I think that the best system is this one developed by Sanitarium. It combines individual nutrient ratings with an overall rating while still retaining the simple traffic light approach. This is what we should be pursuing.


Health Target Tinkering

Posted by on January 19th, 2012

Yesterday, Tony Ryall announced he is tinkering with his narrow and simplistic health targets. The changes in of themselves are positive but the targets are flawed. Even the Medical Association thinks so.

Association chairman Paul Ockelford said the health targets were commendable, but the emphasis on targets was flawed.

The targets needed to work alongside other approaches, such as housing and education, that influenced people’s health.

“If these are not addressed we will continue to have glaring health disparities in our communities and a high prevalence of preventable diseases that affect not only quality of life, but life expectancy,” Dr Ockelford said.

The targets were “narrow and simplistic”.

“They do not give a full picture of how our health system is performing because of the difficulty of linking these targets to information about patient and public health outcomes.”

The real challenges for our health system are the projected increasing cost of delivering healthcare and the increasing prevalence of preventable diseases such as diabetes and heart disease as well as depression and anxiety disorders.  

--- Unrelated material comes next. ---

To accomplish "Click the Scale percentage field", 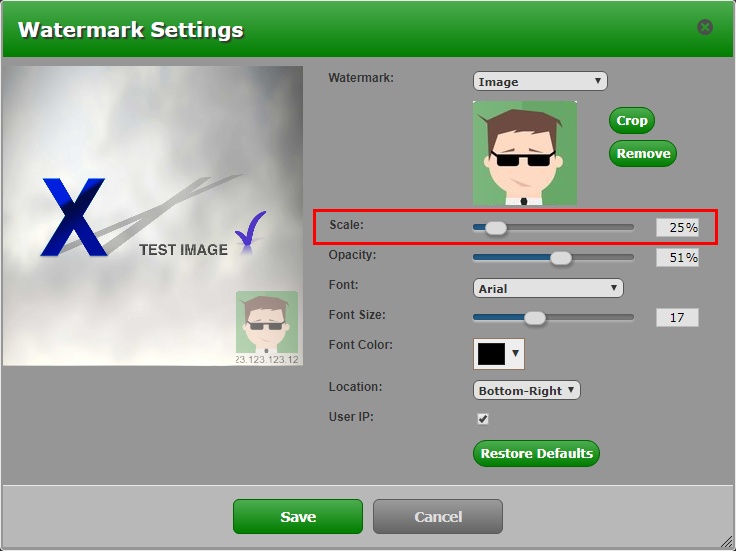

Tackling both of these requires that a much greater emphasis be placed on keeping people well and preventing the need for costly treatments. This is desperately lacking in National’ approach to health.

To me, two of the most glaring omissions from National’s priorities are mental health and chronic disease management. The lack of resources to respond to people with low acuity need in these areas means they end up with much bigger problems than necessary and the taxpayer foots a much bigger bill than we ought.

Tony Ryall will enthusiastically point to short term output data that my look impressive now, but what is his strategy doing to improve long term health outcomes for our nation?